BC Hydro

What Hydro, Government and corporate media hates reporting

BC Hydro’s sales of electricity to residents and businesses have been flat since 2005, despite population growth of 15% in BC and minimal effort by the provincial utility  to reduce consumption. BC Hydro hides the fact by including sales outside the province in the once insignificant “Other” category and counting these as domestic sales.

Sales to BC Consumers 375

Despite no growth in demand by its BC consumers and reductions in internally produced power, BC Hydro has been adding assets and incurring term debt at unprecedented rates.

assets 375

Between 2005 and 2017, BC Hydro increased its internal hydro generating capacity by 16% but got less power from each megawatt of installed capacity.

4.16 gigawatt hours of electricity were produced by each megawatt of capacity in the provincial utility’s hydro facilities during 2013-2017. In the five years 1997-2001, the production was 4.97 GWh per MW of capacity, 21% higher.

Production per MW Capacity 375

With large sums paid for updated and improved generating equipment, this suggests internal power production was reduced by management choice.
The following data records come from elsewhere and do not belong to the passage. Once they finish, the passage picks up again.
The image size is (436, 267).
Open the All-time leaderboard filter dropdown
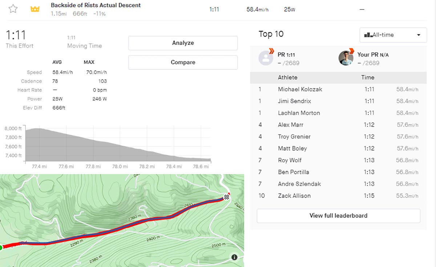[393, 35]
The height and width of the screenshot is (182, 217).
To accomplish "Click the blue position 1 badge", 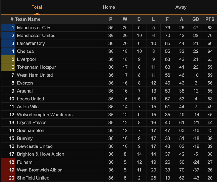I will coord(8,27).
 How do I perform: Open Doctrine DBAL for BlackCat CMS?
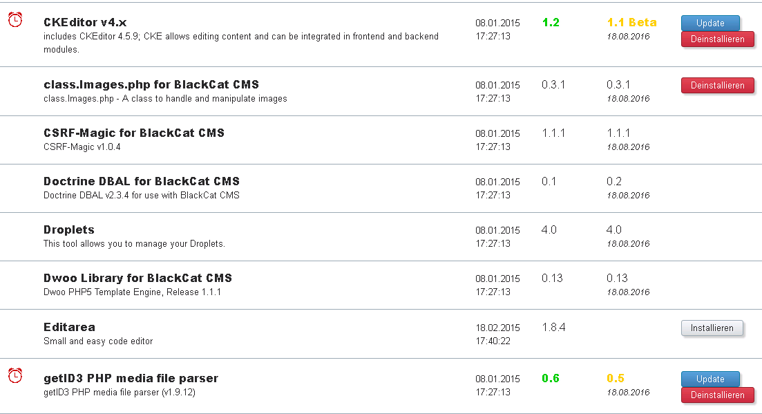[x=142, y=181]
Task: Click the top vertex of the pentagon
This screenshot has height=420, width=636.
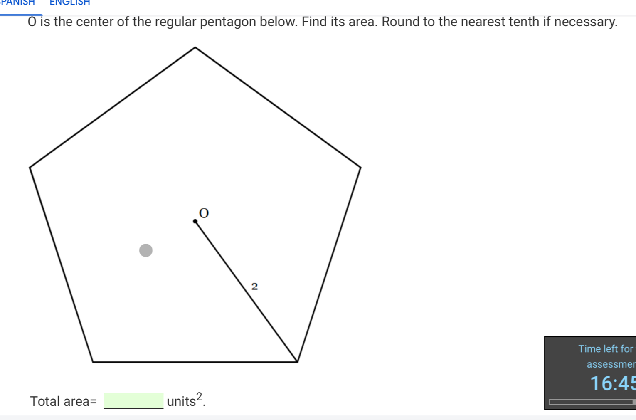Action: click(x=195, y=47)
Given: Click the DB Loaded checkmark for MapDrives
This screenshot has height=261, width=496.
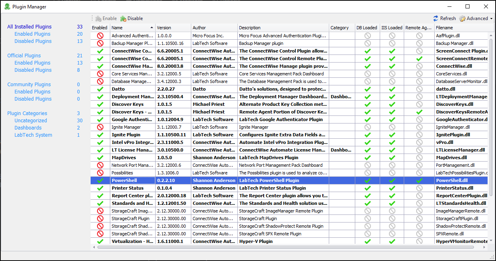Looking at the screenshot, I should [367, 158].
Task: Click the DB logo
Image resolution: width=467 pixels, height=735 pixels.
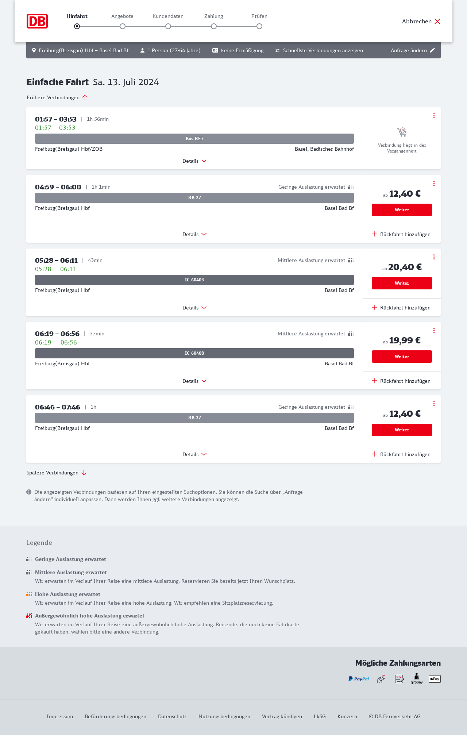Action: (x=37, y=21)
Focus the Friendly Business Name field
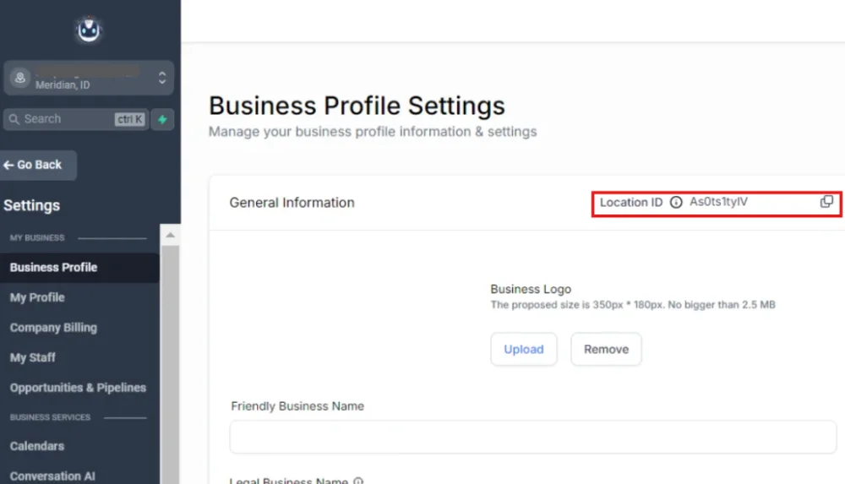 pyautogui.click(x=532, y=437)
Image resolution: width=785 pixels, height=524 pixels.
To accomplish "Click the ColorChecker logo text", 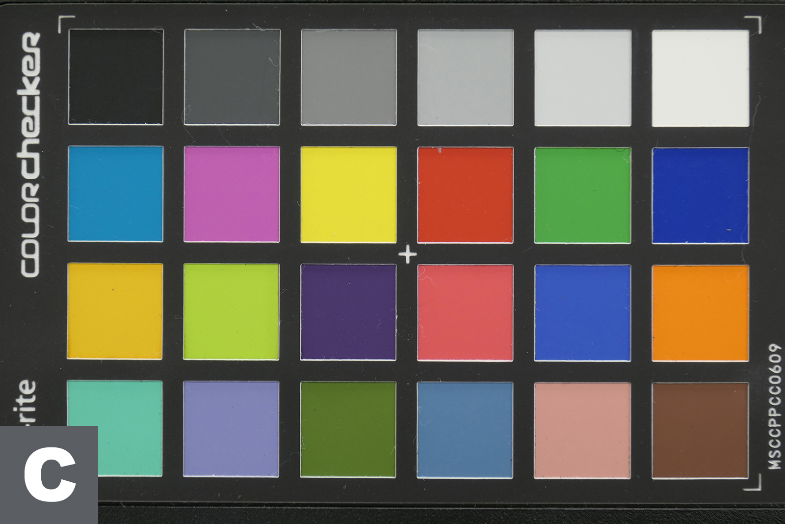I will 31,154.
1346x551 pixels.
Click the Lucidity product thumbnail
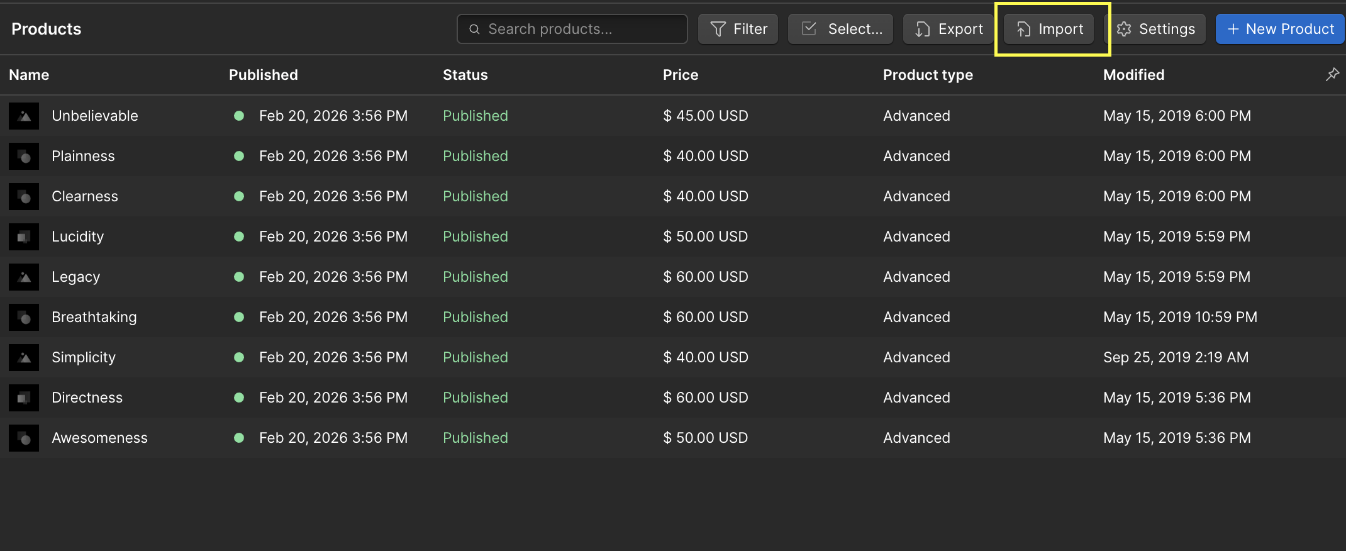(24, 237)
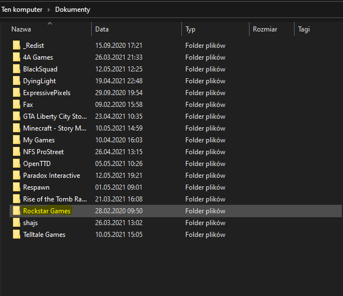Navigate to Ten komputer in breadcrumb
Viewport: 343px width, 296px height.
click(21, 10)
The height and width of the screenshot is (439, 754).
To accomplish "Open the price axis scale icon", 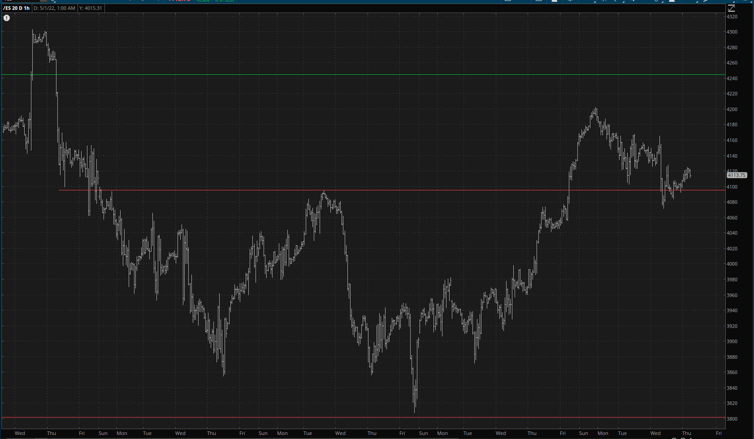I will click(731, 8).
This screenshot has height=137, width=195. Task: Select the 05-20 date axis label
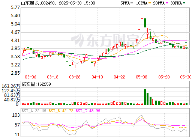tap(164, 77)
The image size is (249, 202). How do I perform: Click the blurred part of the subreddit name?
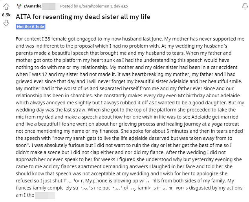49,7
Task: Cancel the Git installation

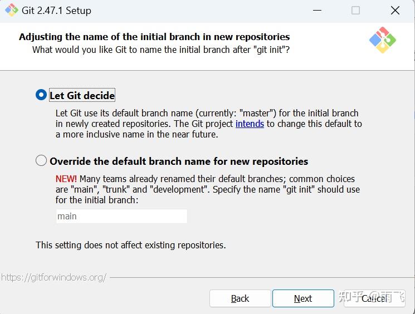Action: [373, 298]
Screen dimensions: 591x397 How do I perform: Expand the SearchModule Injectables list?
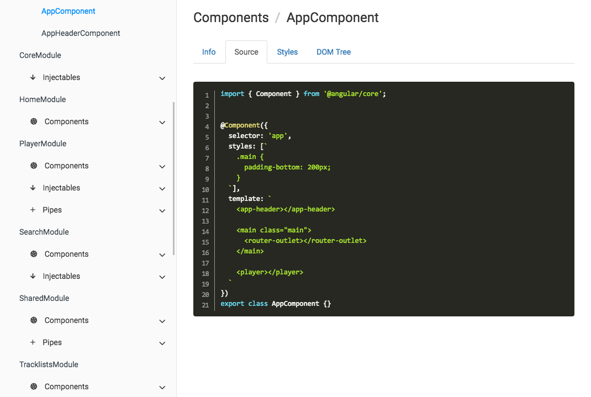[162, 277]
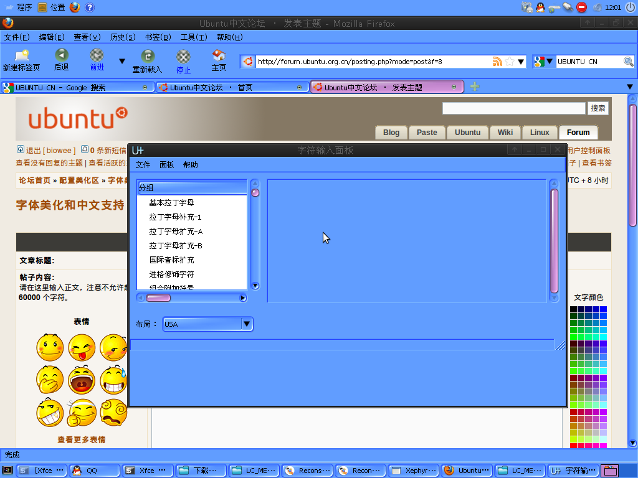Open the back-history dropdown arrow
The width and height of the screenshot is (638, 478).
click(122, 62)
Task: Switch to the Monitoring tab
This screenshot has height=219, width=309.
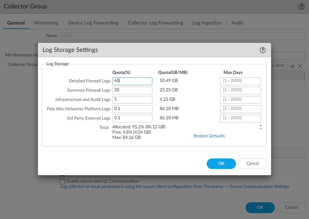Action: (46, 23)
The most obvious explanations include:

  • Deliveries from IPPs meant unsellable surplus power unless BC Hydro’s own facilities were slowed;
  • Surplus power could not be profitably exported because additional power dumped into an already soft external market would have depressed prices that were already low.

Despite flat demand, BC Hydro has been steadily increasing its purchases from independent power producers (IPPs). These secret contracts seem to be take-or-pay because purchases have been rising while no need for additional power is apparent.

Q1 to Q3 IPP purchases 2005 to 2018 375

IPPs Price 375

The Canadian Entitlement to electricity under the Columbia River treaty — 1,320 MW capacity vs 1,100 MW at Site  C (+20%) — could be returned to British Columbia but the province chooses to sell it in the USA for about 2.6¢ per KWh, which is about one-quarter of the average rate paid to IPPs.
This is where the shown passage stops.